### What you should do
Please return every line of the listing below word for word, leaving out the pictures.

Word and element locating data
_ _ _ _

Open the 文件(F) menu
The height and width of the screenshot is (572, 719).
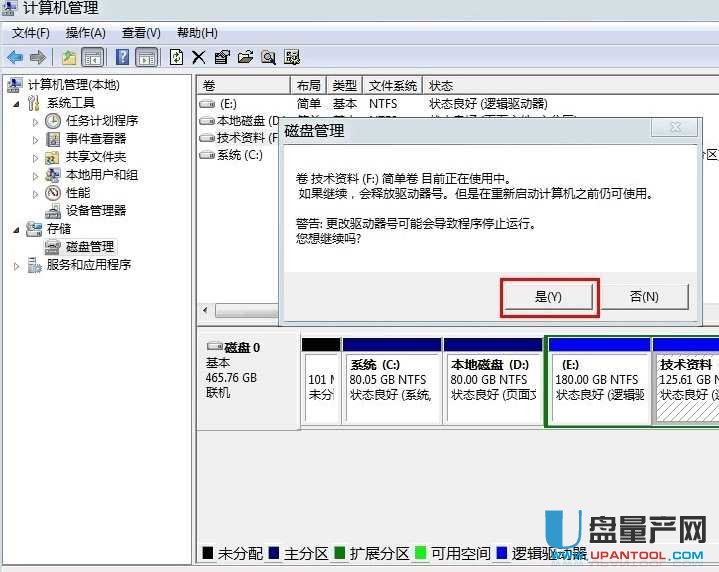click(x=31, y=33)
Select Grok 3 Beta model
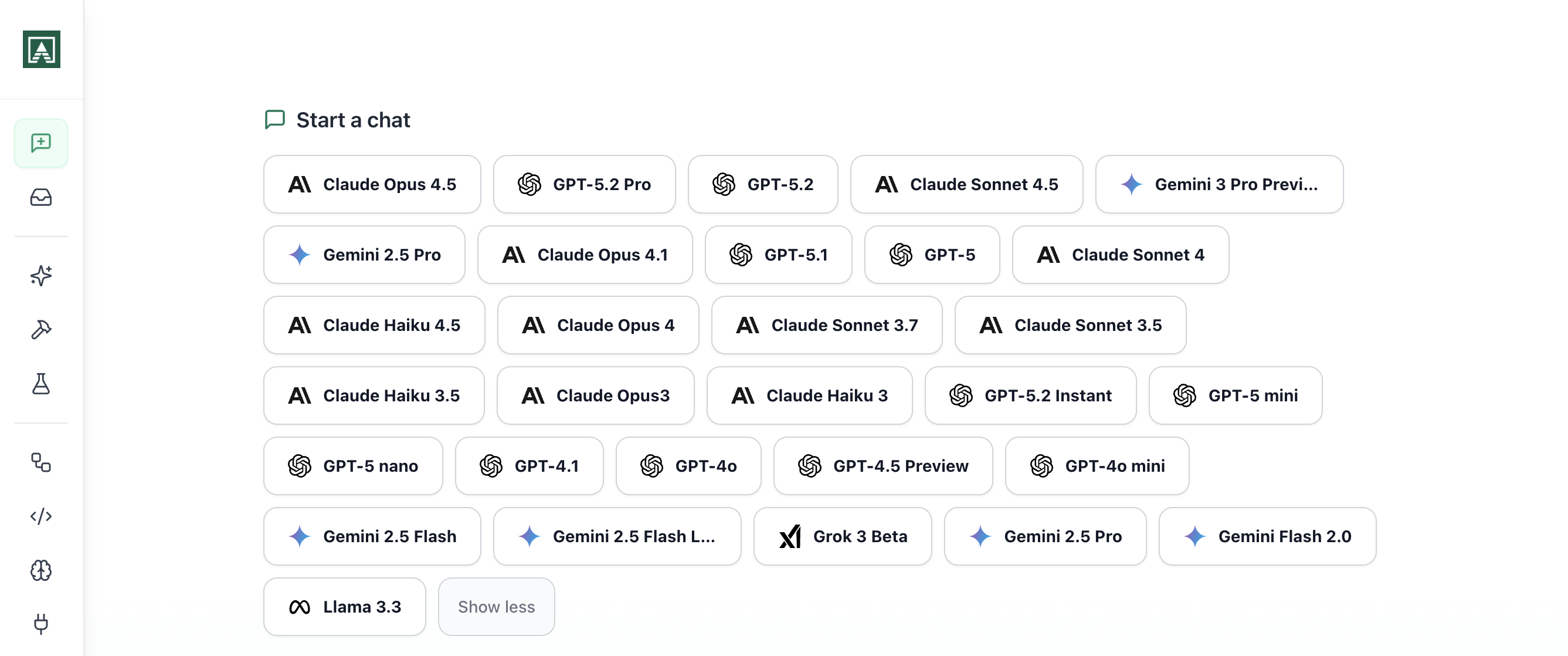The width and height of the screenshot is (1568, 656). (x=843, y=537)
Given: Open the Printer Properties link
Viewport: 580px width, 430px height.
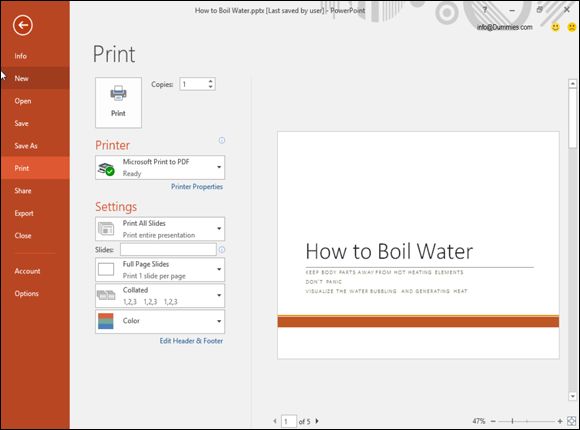Looking at the screenshot, I should [x=197, y=187].
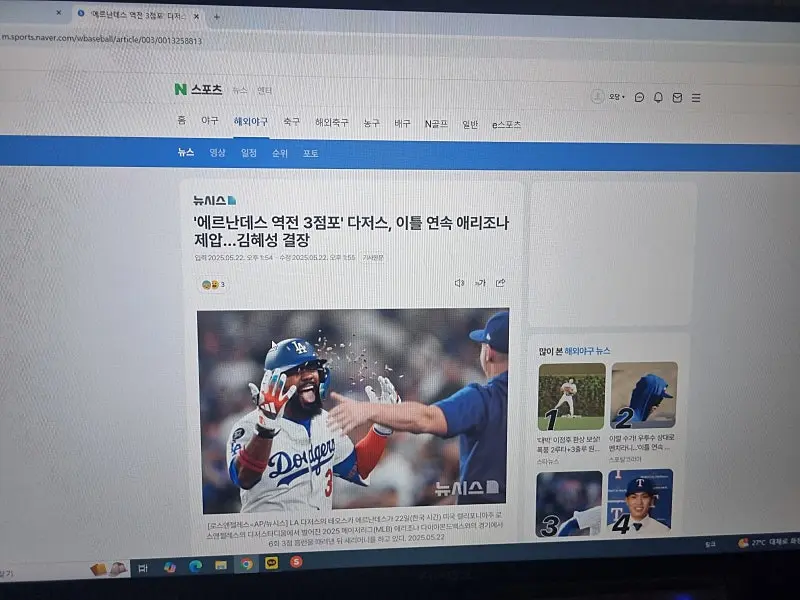The width and height of the screenshot is (800, 600).
Task: Switch to the 순위 tab
Action: pos(280,154)
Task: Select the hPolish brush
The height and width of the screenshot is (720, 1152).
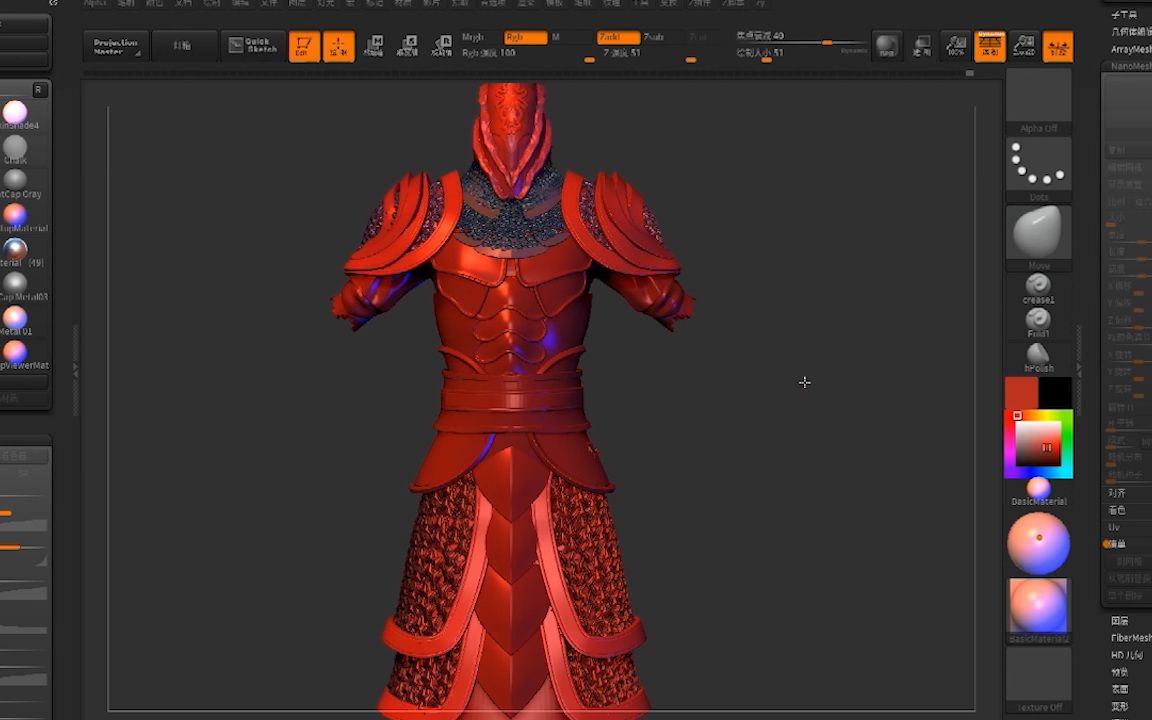Action: [x=1038, y=354]
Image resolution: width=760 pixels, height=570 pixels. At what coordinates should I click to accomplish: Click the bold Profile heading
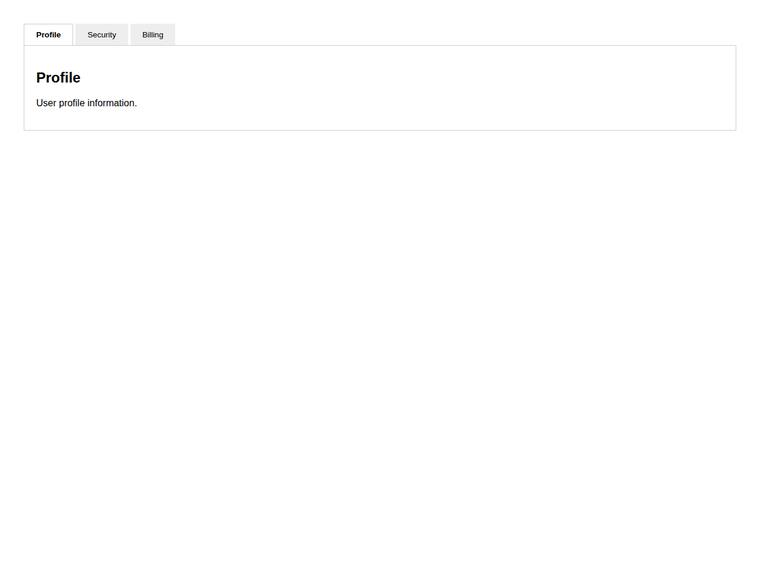[x=58, y=78]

_ _ _ _

### Task solution
Open the 文件(F) menu
The height and width of the screenshot is (572, 719).
click(x=31, y=33)
Select Grok 3 Beta model
The width and height of the screenshot is (1568, 656). (x=843, y=537)
Given: Open the Printer Properties link
Viewport: 580px width, 430px height.
Looking at the screenshot, I should [x=197, y=187].
The width and height of the screenshot is (800, 600).
Task: Switch to the 순위 tab
Action: pos(280,154)
Task: Select the hPolish brush
The height and width of the screenshot is (720, 1152).
Action: [x=1038, y=354]
Image resolution: width=760 pixels, height=570 pixels. At what coordinates should I click to accomplish: Click the bold Profile heading
[x=58, y=78]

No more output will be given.